Seth Porges, a contributor to Forbes, reviewed the color blindness-correcting EnChroma eyewear in 2015. Porges and his brother, both of whom have mild deuteranomaly, both said the glasses made most objects look much more vibrant. He says brick walls, previous brown, finally looked red to him! I was most interested in the video embedded in this article, where a father of three is overwhelmed after he tries on the EnChroma glasses!
These are tips for teachers with color blind students. It shows that slight modifications in the classroom, such as labeling art supplies or using white paper can make all the difference. Number 7 is the most important, where it encourages the teacher to educate all students on what color blindness really is. I think that would be a fantastic conversation piece to begin a science lesson on light or the anatomy of the eye!
Do you think you might be color blind? Color-Blindness.com has five unofficial online tests you can check out. The first of five tests is the Ishihara plates, most recognized for its disc of dots and numbers. Try these for fun, but remember, only a licensed physician can truly diagnose color blindness. It was interesting to learn there were so many tests out there!
Varda Epstein’s blog post raises the question whether color blindness is a learning disability. In fact, since color blindness is not officially listed as a disability, Epstein is in favor of legislation to include it. She also discusses its prevalence of misdiagnosis as other learning or developmental disabilities as well. I love how her bottom line is for parents to get their children tested for color blindness by first grade.
BuzzFeedBlue spoke to a few color blind individuals (young men and women) about their unique personal experiences. This is a short, upbeat testimonial video, but it’s interesting to see how many of the same questions color blind individuals receive on a regular basis. Being color blind myself, I could relate to the “what color is this?” game! It also touches upon the unique nature of color blindness, where the color deficiency experiences can vastly differ between people.
Dr. Gupta begins this helpful post by addressing the difference between color blindness and achromatopsia (rare form of color blindness where people only see shades of gray). I found Dr. Gupta’s description of both conditions to be very articulate, so it can be used for explaining it to children and adults alike. Most importantly, the post points out how certain colors of chalk or marker used on the blackboard or whiteboard may not be readable to color blind students.

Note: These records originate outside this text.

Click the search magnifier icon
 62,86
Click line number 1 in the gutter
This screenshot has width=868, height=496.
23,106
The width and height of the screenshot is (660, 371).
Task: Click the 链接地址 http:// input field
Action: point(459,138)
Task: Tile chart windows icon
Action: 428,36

Animesh Tripathi, embarked on a mission to optimize digital content for color blind individuals. Watch how Tripathi experiments with different algorithms to allow for adjustments to color schemes. He shares an in-depth PowerPoint presentation explaining his research and findings. I loved how he shared his motivation for the project—the fact that his own red-green color blindness prevented him from enlisting in the Indian Air Force. Now that is a positive, proactive spin on the situation!
The non-profit education company from the U.K., Colour Blind Awareness, hosts this great page for primary school teachers with color blind students. It provides two key stages in identifying students with possible color deficiencies. I was pleased to see geography maps, board games, and color-driven activities mentioned as very revealing. The page also points out how color blindness plays a role in every subject or class, so it is important to communicate with other faculty members.